- Problem description -
Set down all the data again. Change nothing.
===== Listed entries =====
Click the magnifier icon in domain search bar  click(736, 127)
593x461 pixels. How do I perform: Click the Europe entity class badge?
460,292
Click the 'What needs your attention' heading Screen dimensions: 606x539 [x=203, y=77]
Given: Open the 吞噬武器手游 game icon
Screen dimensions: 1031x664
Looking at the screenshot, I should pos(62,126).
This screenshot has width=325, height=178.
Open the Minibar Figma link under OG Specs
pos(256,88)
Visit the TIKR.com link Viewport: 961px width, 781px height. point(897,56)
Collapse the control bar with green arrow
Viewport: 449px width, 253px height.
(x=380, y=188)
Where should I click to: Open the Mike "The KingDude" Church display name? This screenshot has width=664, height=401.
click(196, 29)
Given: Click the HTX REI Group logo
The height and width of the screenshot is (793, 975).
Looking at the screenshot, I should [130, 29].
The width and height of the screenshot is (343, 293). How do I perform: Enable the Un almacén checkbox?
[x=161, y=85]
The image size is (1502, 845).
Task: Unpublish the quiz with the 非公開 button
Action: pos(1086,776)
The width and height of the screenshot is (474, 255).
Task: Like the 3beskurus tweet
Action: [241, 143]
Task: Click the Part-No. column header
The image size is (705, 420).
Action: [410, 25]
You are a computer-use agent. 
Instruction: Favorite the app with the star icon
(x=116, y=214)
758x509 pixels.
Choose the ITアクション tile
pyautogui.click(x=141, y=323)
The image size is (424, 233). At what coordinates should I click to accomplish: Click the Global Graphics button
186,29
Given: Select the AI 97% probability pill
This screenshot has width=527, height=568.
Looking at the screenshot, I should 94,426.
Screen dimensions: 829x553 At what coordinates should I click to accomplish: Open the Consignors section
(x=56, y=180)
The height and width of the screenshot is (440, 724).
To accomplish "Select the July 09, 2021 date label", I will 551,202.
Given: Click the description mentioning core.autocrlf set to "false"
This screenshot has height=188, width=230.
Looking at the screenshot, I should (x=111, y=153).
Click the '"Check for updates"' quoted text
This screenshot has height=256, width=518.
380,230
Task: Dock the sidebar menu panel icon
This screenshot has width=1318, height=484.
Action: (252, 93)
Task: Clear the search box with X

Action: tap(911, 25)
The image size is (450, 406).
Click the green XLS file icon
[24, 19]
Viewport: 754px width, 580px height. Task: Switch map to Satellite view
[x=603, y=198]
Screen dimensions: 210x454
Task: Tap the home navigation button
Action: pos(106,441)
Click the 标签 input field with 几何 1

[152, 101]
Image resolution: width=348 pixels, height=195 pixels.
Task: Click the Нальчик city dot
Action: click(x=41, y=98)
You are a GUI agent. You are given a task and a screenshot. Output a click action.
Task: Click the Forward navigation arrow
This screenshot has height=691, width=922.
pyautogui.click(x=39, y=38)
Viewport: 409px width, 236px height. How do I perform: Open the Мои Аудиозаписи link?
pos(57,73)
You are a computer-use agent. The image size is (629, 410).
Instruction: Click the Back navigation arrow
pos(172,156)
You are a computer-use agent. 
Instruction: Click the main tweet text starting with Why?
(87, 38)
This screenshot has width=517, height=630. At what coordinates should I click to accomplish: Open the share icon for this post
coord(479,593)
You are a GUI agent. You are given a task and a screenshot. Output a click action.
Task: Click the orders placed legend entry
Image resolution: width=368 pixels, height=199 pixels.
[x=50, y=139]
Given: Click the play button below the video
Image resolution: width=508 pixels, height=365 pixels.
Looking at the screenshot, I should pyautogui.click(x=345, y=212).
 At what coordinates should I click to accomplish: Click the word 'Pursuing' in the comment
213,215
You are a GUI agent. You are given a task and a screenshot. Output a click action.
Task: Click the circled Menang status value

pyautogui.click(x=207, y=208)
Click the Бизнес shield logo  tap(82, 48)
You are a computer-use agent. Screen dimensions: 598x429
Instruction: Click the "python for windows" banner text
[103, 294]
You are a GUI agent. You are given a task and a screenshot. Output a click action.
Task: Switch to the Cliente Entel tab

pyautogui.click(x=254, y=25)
=====
- Result below -
Click the magnifier icon in domain search bar  click(736, 127)
593x461 pixels. How do I perform: Click the Europe entity class badge?
460,292
Click the 'What needs your attention' heading Screen dimensions: 606x539 [x=203, y=77]
Given: Open the 吞噬武器手游 game icon
Screen dimensions: 1031x664
Looking at the screenshot, I should pos(62,126).
This screenshot has width=325, height=178.
Open the Minibar Figma link under OG Specs
pos(256,88)
Visit the TIKR.com link Viewport: 961px width, 781px height. point(897,56)
Collapse the control bar with green arrow
Viewport: 449px width, 253px height.
(x=380, y=188)
Where should I click to: Open the Mike "The KingDude" Church display name? This screenshot has width=664, height=401.
click(196, 29)
Given: Click the HTX REI Group logo
The height and width of the screenshot is (793, 975).
Looking at the screenshot, I should [130, 29].
The width and height of the screenshot is (343, 293). How do I perform: Enable the Un almacén checkbox?
[x=161, y=85]
The image size is (1502, 845).
Task: Unpublish the quiz with the 非公開 button
Action: pos(1086,776)
The width and height of the screenshot is (474, 255).
Task: Like the 3beskurus tweet
Action: [241, 143]
Task: Click the Part-No. column header
The image size is (705, 420).
Action: [410, 25]
You are a computer-use agent. 
Instruction: Favorite the app with the star icon
(x=116, y=214)
758x509 pixels.
Choose the ITアクション tile
pyautogui.click(x=141, y=323)
The image size is (424, 233). At what coordinates should I click to accomplish: Click the Global Graphics button
186,29
Given: Select the AI 97% probability pill
This screenshot has width=527, height=568.
Looking at the screenshot, I should 94,426.
Screen dimensions: 829x553 At what coordinates should I click to accomplish: Open the Consignors section
(x=56, y=180)
The height and width of the screenshot is (440, 724).
To accomplish "Select the July 09, 2021 date label", I will 551,202.
Given: Click the description mentioning core.autocrlf set to "false"
This screenshot has height=188, width=230.
Looking at the screenshot, I should (x=111, y=153).
Click the '"Check for updates"' quoted text
This screenshot has height=256, width=518.
380,230
Task: Dock the sidebar menu panel icon
This screenshot has width=1318, height=484.
Action: (252, 93)
Task: Clear the search box with X

Action: tap(911, 25)
The image size is (450, 406).
Click the green XLS file icon
[24, 19]
Viewport: 754px width, 580px height. Task: Switch map to Satellite view
[x=603, y=198]
Screen dimensions: 210x454
Task: Tap the home navigation button
Action: pos(106,441)
Click the 标签 input field with 几何 1

[152, 101]
Image resolution: width=348 pixels, height=195 pixels.
Task: Click the Нальчик city dot
Action: click(x=41, y=98)
You are a GUI agent. You are given a task and a screenshot. Output a click action.
Task: Click the Forward navigation arrow
This screenshot has height=691, width=922.
pyautogui.click(x=39, y=38)
Viewport: 409px width, 236px height. How do I perform: Open the Мои Аудиозаписи link?
pos(57,73)
You are a computer-use agent. The image size is (629, 410).
Instruction: Click the Back navigation arrow
pos(172,156)
You are a computer-use agent. 
Instruction: Click the main tweet text starting with Why?
(87, 38)
This screenshot has width=517, height=630. At what coordinates should I click to accomplish: Open the share icon for this post
coord(479,593)
You are a GUI agent. You are given a task and a screenshot. Output a click action.
Task: Click the orders placed legend entry
Image resolution: width=368 pixels, height=199 pixels.
[x=50, y=139]
Given: Click the play button below the video
Image resolution: width=508 pixels, height=365 pixels.
Looking at the screenshot, I should pyautogui.click(x=345, y=212).
 At what coordinates should I click to accomplish: Click the word 'Pursuing' in the comment
213,215
You are a GUI agent. You are given a task and a screenshot. Output a click action.
Task: Click the circled Menang status value

pyautogui.click(x=207, y=208)
Click the Бизнес shield logo  tap(82, 48)
You are a computer-use agent. Screen dimensions: 598x429
Instruction: Click the "python for windows" banner text
[103, 294]
You are a GUI agent. You are given a task and a screenshot. Output a click action.
Task: Switch to the Cliente Entel tab

pyautogui.click(x=254, y=25)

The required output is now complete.